Thailand, Indonesia, and Vietnam have been good at it. They come to IRRI, learn technology which they developed further in their own fields. They acclimatize the seeds and tinker with it until they develop a variety that is fitted and will survive under a particular stressful condition and the soil configurations in their own countries. That’s the role of our local version, the PhilRice (Philippine Rice Institute).


 


In the Philippines, we cannot have a rice program across the entire country. We’re an archipelago. The climate, soil, distance to market centers, presence of infrastructure support is very varied. Farming technology in Ilocos is not expected to work in Samar where there are always typhoons, or in Mindanao where there are no typhoons.


 


Agriculture is not like manufacturing where you produce in a self-contained environment. In agriculture, the agro-climatic conditions are varied, so the science community has to tinker.


 


Before modern genetic engineering, it usually takes 10 years to do develop one variety that can be commercialized. Now it has been shortened to three to five years. But our politicians and the bureaucracy are looking for immediate results because they stay only for three years.


 


We were early starters (in rice technology). Then we got distracted by political process and did not have the resolve of going back and start the building process again.


 


Besides, apart from R&D, there is also need to address the complementary issues like education, health, rural and irrigation development, lending. At this point, we are reaping years of neglect.

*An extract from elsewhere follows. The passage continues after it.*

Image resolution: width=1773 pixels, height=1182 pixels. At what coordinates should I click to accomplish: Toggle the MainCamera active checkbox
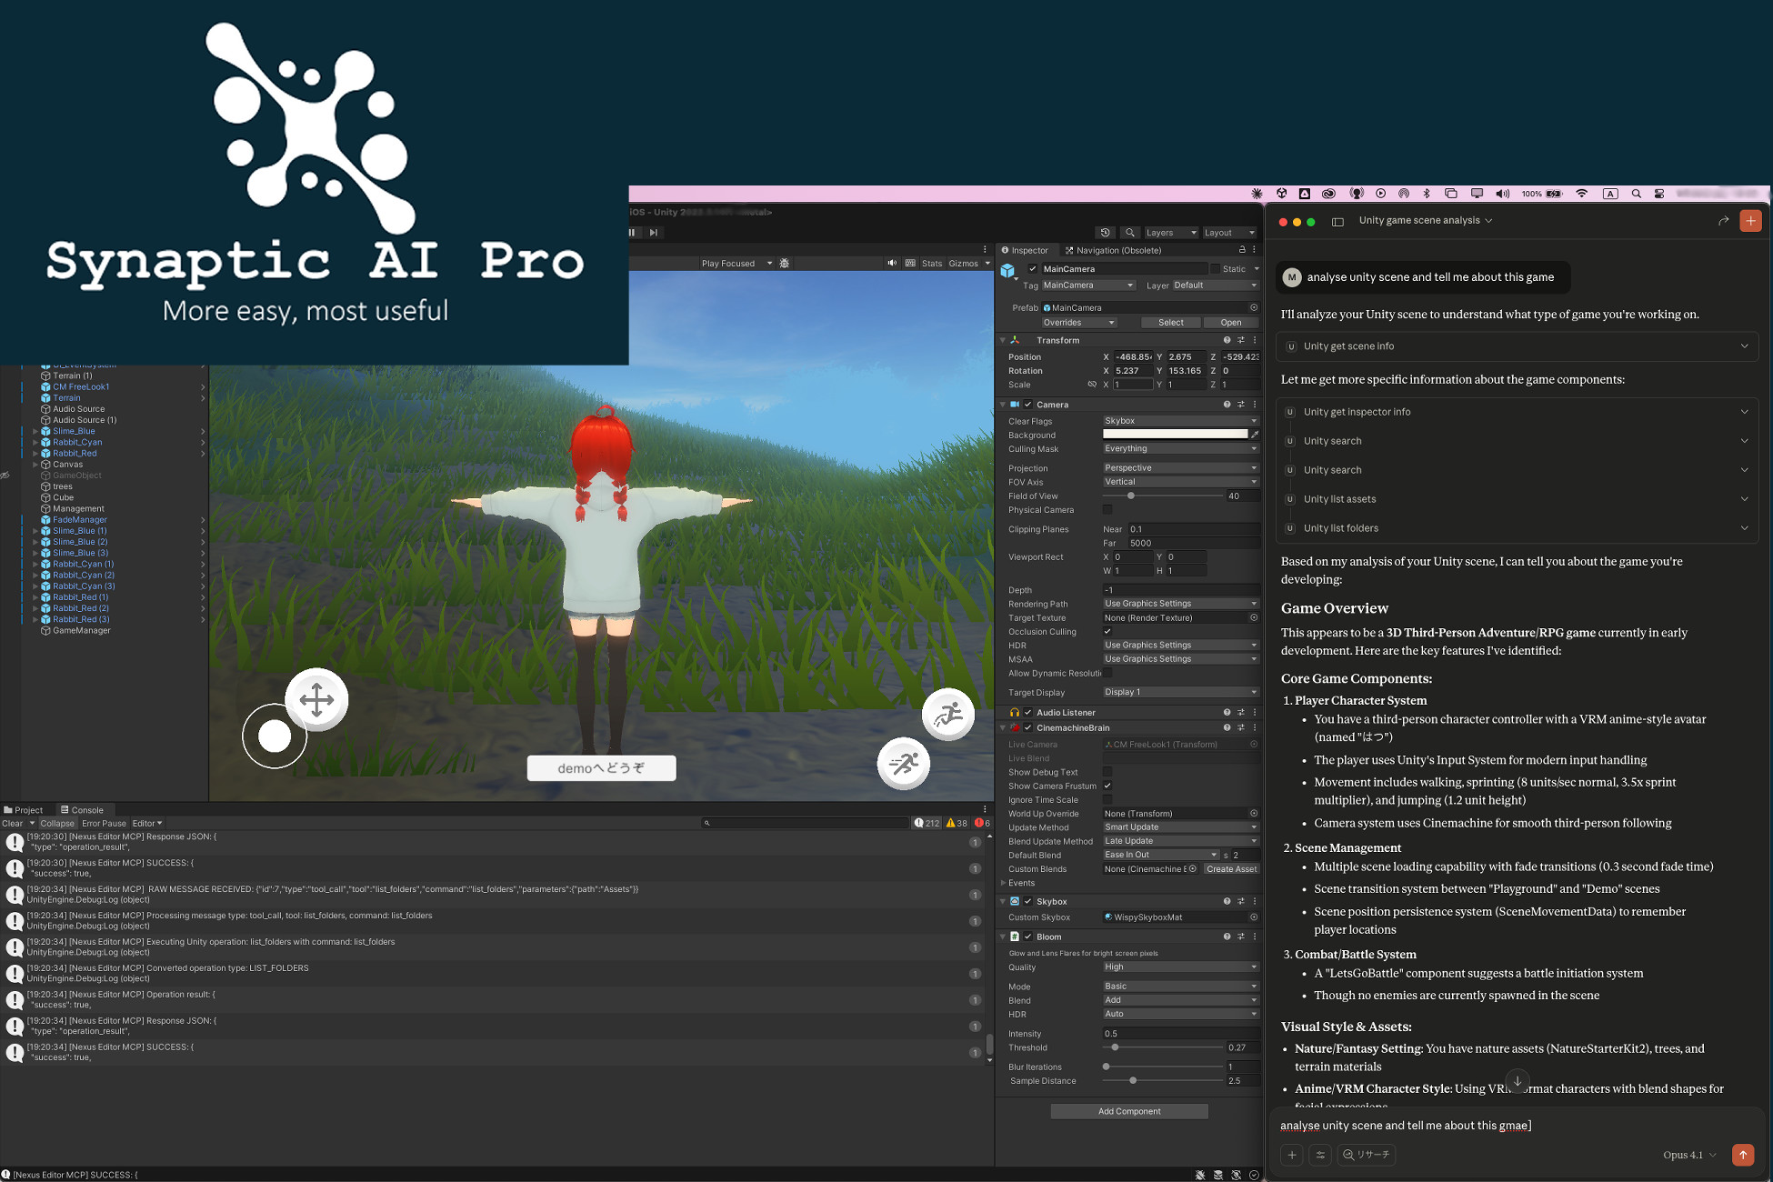click(x=1033, y=268)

These have caught up with us.


 


 


How much will these cost us?


 


There is no need for new money. It’s just a matter of re-orienting our ways of doing things. If we spend billions in subsidies that are never sustainable, why not use the same amount of money to develop research systems that are responsive to the needs of the farmers? These are all very doable.


 


 


You were in government once. Why are these not being addressed up to now?


 


There is little appreciation of investing for the long term. What has been happening in the past decades is patchwork.


 


Traditionally, the government would increase production by simply adding or increasing inputs, like subsidizing fertilizers and pesticides to induce farmers to increase production, subsidizing hybrid rice seeds, building big dams, giving output subsidy to the [National Food Authority], giving money for post-harvest facilities and cloud seeding. So yield may increase but only while the subsidies are there.


 


If there are no subsidies, the farmers shoulder the loss. In the end, these don’t necessarily translate into more income for the farmers.


 


It has been band-aid economics. The wound is still there. And the wound is now a cancer because we have identified this problem decades ago. This rice situation should be a wake up call to us. Even if this global crisis will disappear, our crisis will not disappear.